No mercado, não é raro encontrarmos casos de funcionários de empresas que trabalham além de sua jornada normal de trabalho. Isto, muitas vezes, é inevitável, pois nem sempre eles conseguem concluir uma tarefa durante a jornada. Então, os gestores devem entender as diferenças entre horas extras e banco de horas.

Muitos colaboradores, inclusive, trabalham no horário destinado ao intervalo, seja do próprio dia de trabalho, seja daquele entre um dia de trabalho e outro. Neste post tiramos suas dúvidas com relação a horas extras e banco de horas. Ambas são previstas pela CLT, e você vai poder avaliar qual atende melhor a sua realidade.

Hora extra e banco de horas. Qual a diferença?

No Brasil, a jornada de trabalho normal de um empregado é de até 8 horas diárias ou 44 horas semanais. Se o trabalhador trabalhar mais que este período, então a empresa pode gratificá-lo através da prorrogação ou da compensação.

Na prorrogação, as empresas pagam pelas horas extras trabalhadas pelos seus funcionários, em recursos financeiros.

Já a compensação, também conhecida como banco de horas, é considerada uma exceção autorizada pela CLT. O banco de horas funciona como uma conta bancária, em que são creditadas as horas que o funcionário trabalhou a mais e descontados os períodos em que ele folgou.

Neste caso, o trabalhador é compensado com horas de folga, e não com recursos financeiros somados ao seu salário normal.
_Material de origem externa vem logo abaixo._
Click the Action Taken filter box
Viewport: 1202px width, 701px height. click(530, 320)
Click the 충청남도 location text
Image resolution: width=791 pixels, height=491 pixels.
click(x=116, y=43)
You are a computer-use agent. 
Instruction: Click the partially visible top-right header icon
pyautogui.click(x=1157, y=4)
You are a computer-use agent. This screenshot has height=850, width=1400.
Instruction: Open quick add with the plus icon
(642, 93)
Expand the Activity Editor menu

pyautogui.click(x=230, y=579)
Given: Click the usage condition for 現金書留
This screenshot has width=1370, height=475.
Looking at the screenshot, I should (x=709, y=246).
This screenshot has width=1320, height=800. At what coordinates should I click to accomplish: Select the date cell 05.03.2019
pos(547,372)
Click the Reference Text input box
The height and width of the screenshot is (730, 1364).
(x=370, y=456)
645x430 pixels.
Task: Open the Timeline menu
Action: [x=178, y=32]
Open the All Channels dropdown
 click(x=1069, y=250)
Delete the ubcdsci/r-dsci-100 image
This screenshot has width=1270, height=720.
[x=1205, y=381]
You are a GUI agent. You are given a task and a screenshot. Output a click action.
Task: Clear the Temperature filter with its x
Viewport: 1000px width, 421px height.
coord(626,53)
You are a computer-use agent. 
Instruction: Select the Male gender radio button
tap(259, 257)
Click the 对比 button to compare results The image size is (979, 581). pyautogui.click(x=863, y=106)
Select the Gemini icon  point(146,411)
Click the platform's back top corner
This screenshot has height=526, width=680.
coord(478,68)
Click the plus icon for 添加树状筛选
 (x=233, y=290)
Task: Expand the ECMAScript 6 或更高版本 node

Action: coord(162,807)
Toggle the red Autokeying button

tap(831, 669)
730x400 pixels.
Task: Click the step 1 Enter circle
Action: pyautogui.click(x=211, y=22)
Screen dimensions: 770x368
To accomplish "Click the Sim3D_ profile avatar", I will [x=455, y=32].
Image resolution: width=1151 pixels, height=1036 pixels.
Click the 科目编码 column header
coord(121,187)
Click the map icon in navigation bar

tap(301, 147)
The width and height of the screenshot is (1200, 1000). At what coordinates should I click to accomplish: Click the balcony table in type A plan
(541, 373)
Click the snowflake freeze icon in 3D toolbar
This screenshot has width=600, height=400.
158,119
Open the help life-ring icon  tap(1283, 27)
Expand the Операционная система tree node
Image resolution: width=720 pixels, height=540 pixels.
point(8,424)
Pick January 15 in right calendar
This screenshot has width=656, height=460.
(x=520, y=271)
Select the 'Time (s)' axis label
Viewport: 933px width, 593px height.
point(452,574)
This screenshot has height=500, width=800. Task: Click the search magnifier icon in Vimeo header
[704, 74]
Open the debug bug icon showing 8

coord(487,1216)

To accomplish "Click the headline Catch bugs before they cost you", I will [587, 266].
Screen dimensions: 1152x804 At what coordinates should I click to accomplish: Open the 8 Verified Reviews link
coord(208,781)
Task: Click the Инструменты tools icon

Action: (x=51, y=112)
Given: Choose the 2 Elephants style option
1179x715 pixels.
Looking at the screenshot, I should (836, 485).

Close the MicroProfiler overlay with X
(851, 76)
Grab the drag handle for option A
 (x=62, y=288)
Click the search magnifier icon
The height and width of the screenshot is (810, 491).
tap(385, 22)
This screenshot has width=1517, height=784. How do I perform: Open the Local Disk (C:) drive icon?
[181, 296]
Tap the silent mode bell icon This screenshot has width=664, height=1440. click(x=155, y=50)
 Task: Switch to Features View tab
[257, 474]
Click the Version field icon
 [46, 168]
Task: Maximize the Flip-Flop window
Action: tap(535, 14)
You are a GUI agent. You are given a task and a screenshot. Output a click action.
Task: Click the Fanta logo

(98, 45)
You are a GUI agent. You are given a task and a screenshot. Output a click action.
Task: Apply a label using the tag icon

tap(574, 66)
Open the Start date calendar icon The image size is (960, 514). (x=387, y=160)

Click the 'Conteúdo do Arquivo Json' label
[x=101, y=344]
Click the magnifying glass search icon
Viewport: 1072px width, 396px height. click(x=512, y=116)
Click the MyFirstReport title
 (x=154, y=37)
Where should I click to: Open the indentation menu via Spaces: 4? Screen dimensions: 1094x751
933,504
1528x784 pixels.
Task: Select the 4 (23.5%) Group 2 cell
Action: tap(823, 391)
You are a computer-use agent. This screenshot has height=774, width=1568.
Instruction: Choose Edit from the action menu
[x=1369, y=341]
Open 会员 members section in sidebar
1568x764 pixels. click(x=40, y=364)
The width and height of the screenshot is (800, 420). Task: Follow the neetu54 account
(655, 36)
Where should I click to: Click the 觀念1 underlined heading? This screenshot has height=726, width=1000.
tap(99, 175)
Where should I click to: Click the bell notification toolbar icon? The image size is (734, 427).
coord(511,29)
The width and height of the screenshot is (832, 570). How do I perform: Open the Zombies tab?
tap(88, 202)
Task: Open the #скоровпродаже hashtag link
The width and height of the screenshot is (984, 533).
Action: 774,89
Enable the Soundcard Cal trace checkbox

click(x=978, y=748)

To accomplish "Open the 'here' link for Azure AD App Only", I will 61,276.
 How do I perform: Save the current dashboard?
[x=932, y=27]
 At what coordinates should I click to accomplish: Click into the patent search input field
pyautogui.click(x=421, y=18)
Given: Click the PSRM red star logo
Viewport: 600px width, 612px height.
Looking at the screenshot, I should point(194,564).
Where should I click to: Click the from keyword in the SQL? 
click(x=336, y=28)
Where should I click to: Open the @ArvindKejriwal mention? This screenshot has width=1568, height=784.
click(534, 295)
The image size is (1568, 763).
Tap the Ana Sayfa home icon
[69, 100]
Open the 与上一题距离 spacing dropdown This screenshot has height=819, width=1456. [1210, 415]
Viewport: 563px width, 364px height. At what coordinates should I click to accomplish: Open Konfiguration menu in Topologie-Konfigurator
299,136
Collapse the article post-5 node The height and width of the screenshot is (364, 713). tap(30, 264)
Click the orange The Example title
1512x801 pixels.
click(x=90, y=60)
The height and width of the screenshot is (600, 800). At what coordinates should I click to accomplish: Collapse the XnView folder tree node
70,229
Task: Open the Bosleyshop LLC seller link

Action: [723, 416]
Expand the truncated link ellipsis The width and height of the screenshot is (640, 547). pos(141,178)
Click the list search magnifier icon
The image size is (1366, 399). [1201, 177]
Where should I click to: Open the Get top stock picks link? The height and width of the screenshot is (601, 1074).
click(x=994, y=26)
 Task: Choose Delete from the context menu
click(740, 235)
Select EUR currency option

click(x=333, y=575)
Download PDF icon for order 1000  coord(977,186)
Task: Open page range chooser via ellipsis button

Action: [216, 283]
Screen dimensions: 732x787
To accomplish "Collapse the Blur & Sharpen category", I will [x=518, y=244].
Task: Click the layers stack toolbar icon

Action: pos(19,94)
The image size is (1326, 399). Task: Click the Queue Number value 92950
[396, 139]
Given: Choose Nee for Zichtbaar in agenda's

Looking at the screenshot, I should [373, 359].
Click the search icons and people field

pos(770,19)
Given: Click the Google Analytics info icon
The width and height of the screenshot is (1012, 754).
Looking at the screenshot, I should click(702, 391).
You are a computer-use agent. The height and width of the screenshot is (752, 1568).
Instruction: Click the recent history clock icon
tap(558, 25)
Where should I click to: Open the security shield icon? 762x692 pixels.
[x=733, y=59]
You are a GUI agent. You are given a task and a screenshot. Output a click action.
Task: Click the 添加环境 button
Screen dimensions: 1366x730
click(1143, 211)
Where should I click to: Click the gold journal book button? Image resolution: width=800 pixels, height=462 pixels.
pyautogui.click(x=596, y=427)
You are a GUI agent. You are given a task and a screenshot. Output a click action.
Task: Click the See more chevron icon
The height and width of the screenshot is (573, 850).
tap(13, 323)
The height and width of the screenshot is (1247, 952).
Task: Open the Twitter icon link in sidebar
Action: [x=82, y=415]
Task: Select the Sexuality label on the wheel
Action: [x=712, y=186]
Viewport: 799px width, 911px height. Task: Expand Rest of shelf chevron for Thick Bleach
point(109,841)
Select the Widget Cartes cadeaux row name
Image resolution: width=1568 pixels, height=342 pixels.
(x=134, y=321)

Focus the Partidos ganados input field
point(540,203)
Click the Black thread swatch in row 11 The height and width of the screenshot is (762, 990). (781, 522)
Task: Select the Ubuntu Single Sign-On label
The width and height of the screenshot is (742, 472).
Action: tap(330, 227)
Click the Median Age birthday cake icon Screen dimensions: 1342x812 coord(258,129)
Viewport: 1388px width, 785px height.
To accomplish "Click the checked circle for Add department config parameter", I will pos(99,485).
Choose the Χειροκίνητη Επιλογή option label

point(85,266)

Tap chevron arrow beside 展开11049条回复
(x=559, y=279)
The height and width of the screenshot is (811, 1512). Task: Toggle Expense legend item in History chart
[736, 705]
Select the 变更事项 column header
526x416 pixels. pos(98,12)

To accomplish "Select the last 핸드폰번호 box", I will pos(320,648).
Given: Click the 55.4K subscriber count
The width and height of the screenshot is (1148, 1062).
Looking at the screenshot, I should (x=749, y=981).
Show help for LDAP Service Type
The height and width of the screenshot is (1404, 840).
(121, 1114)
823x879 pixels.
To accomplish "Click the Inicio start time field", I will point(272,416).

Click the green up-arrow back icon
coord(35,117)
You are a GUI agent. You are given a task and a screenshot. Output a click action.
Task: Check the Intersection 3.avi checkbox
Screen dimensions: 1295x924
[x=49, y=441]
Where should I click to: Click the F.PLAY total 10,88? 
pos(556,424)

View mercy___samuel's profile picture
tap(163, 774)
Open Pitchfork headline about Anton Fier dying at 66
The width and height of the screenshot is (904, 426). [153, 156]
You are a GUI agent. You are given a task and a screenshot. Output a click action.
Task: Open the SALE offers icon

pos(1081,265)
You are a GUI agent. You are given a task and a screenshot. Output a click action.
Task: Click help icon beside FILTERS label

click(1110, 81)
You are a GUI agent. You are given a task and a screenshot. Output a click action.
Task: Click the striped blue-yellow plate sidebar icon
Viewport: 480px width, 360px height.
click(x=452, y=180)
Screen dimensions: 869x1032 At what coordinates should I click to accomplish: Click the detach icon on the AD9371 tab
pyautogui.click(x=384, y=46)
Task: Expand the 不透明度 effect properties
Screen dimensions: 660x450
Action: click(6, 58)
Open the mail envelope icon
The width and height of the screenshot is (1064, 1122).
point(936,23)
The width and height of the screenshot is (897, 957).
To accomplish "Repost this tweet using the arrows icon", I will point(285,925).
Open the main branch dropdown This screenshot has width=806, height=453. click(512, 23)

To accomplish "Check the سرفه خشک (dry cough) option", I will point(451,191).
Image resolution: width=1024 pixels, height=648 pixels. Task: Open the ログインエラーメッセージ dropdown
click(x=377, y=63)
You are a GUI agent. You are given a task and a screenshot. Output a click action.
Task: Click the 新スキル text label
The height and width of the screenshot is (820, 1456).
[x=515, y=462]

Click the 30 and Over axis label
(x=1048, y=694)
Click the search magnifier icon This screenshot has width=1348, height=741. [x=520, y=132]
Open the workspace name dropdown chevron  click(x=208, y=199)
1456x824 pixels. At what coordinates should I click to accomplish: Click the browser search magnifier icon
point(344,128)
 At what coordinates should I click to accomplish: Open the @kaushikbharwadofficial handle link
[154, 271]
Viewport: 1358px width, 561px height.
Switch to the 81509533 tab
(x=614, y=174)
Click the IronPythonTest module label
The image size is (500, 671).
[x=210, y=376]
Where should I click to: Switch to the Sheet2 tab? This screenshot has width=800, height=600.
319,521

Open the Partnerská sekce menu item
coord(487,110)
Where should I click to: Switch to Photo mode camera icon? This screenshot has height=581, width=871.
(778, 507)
Horas extras e banco de horas: vantagens e desvantagens

A seguir, descubra qual modalidade pode ser mais interessante para o seu cenário:

Horas extras

 Vantagens

O empregado sente os benefícios da hora extra em ‘seu bolso’, pois ele recebe no final do mês o pagamento referente às horas trabalhadas após a jornada de trabalho.

Vale lembrar que o valor da hora extra não pode ser inferior a 50% do valor da hora normal de segunda a sexta-feira, nem inferior a 100% aos domingos e feriados.

A modalidade de hora extra também beneficia a empresa, protegendo-a de possíveis reclamações trabalhistas.

 Desvantagens

A principal desvantagem da modalidade de hora extra para o funcionário é que ele só poderá faltar ao trabalho se apresentar uma justificativa legal.

Ao adotar essa modalidade, a empresa também não tem como utilizar os serviços do colaborador de forma flexível. Cabe ressaltar que a lei só permite que o empregado trabalhe até 10 horas por dia, ou seja, duas horas a mais do que o seu expediente normal de 8 horas.

Planilha calculadora de Hora Extra

Banco de horas

 Vantagens

Como nessa modalidade o empregado não é compensando financeiramente pelas horas extras, e sim com o direito de descansar, então ele pode tirar folgas além daquelas autorizadas por lei.

O banco de horas também beneficia bastante a empresa, permitindo que ela conte com seus colaboradores quando mais precisar e dê folga quando a quantidade de trabalhos diminuir. Assim, ela pode usar a sua mão de obra de forma mais flexível.

 Desvantagens

O banco de horas não é benéfico quando o trabalhador fica à mercê da falta de transparência da empresa, ou seja, quando ele não sabe com antecedência quando terá de trabalhar horas a mais, nem quando suas folgas serão concedidas.

Sem essa transparência e um controle eficaz do banco de horas, a empresa pode ficar sujeita a processos trabalhistas, que podem lhe custar muito mais caro do que a modalidade de horas extras.

Horas extras ou banco de horas: qual compensa mais?

As duas modalidades têm benefícios e malefícios. Mas o banco de horas acaba beneficiando mais a empresa, enquanto o pagamento de horas extras compensa mais ao empregado.

Isso porque, no banco de horas, se o colaborador fizer 20 horas extras, ele poderá folgar 20 horas. Já na outra modalidade, se o empregado trabalhar essa mesma quantidade de horas, a empresa terá que remunerá-lo financeiramente, onerando assim a sua folha de pagamento.

Por que utilizar uma ferramenta para gerenciar informações de horas?

Segundo a CLT, empresas com mais de 10 funcionários devem anotar as horas extras ou na forma de cartões de ponto ou controles de horário. Porém, muitas organizações não procedem dessa forma, impedindo o colaborador de registrar suas horas extras de maneira correta e adequada.

Neste caso, o empregado pode recorrer ao MTE (Ministério do Trabalho e Emprego) e solicitar uma fiscalização, o que pode render multas à empresa.

Daí a importância das organizações contarem com uma ferramenta própria para o gerenciamento de informações de horas, que se integra totalmente à sua realidade e se adeque às exigências das portarias 1.1510 ou 373.

Com essa ferramenta, as empresas poderão elaborar um relatório mensal que serve para o controle de ambas as modalidades, e os colaboradores poderão provar que eles trabalharam horas a mais.